The young prince of Spain was now fifteen years old, and his custom was to wander about the rooms and passages and stairways of the castle. But chiefly was he to be found prowling around the women’s quarters, trying to pick a quarrel with one of the pages, who themselves were wont to lurk on the look out, like cats, in the corridors; while others, again, out in the courtyard, would stand singing some tender ballad, nose in air. When the young prince heard one singing thus, he would show himself at one of the windows, and the heart of that poor page would be stricken with fear as he saw that white face there, instead of the gentle eyes of his beloved.

Now among the Ladies of the Court there was a gentle dame from Dudzeel near by Damme in Flanders. Fair-fleshed she was, like fine ripe fruit, and marvellously beautiful, for she had green eyes and reddish hair all wavy and gleaming gold. And of a gay humour was she, and of an ardent complexion, nor did she make any effort to conceal her taste for that fortunate lord to whom for the time being she was pleased to grant the freedom of the fair estate of her love. Such a one there was even now, handsome and proud, and she loved him well. Every day, at a certain hour, she went to find him—a thing which Philip was not long in finding out.

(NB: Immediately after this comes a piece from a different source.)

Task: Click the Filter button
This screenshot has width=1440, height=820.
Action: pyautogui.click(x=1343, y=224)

So, one day, sitting himself down on a bench that stood against a window, he lay in wait for her, and there she saw him as she passed by, with her bright eyes and her mouth half open, all meet for love and fresh from her bath, with the gear of her dress of yellow brocade swinging about her as she stepped along. Without rising from his seat, Philip accosted her.

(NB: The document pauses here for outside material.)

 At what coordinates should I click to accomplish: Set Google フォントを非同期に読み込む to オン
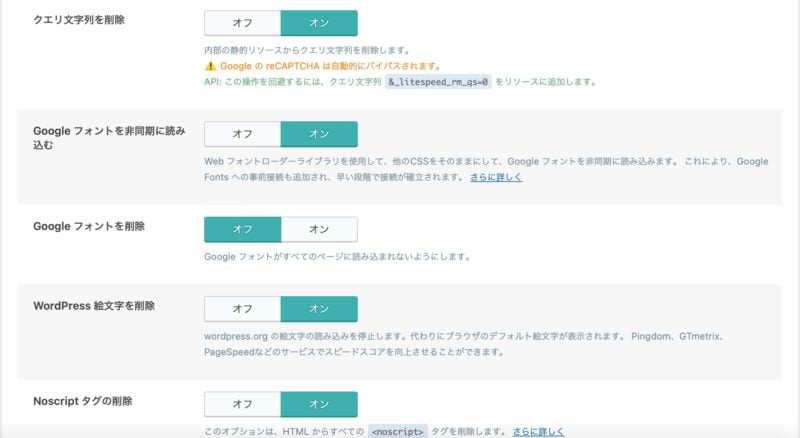tap(319, 133)
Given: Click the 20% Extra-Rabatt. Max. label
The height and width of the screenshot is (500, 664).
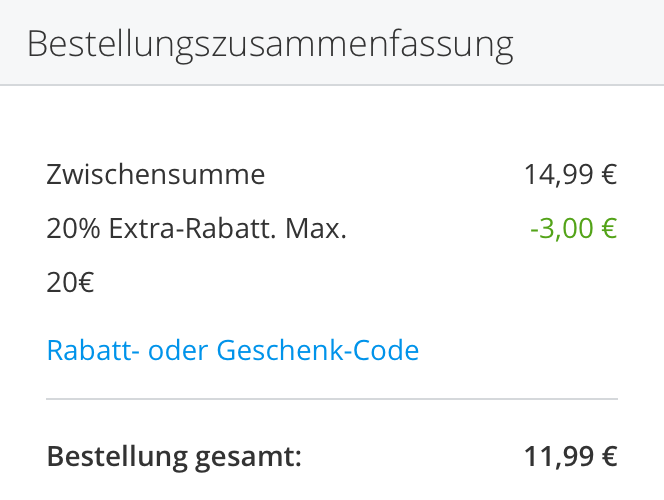Looking at the screenshot, I should 196,230.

“Madame,” says he, “could you not spare a moment?”

Restive as some eager mare, stayed in her course towards the gallant stallion that is neighing for her in the field, the lady made answer:

“All here must needs obey the royal will of your Highness.”

“Then sit you down by my side,” said the Prince. And gazing at her lewdly, harshly, cunningly, he spake again:

“I would have you recite to me thePater Nosterin Flemish. They taught it me once, but I no longer remember it.”

The poor lady did as she was bid; and then the Prince commanded her to say it all over again, but more slowly. And so on, and so on, until she had recited it ten times over. After that he began to speak flatteringly to her, praising her beautiful hair, her fresh complexion, and her bright eyes. But he dared not to say a word concerning her lovely shoulders or her rounded throat, or of aught else beside.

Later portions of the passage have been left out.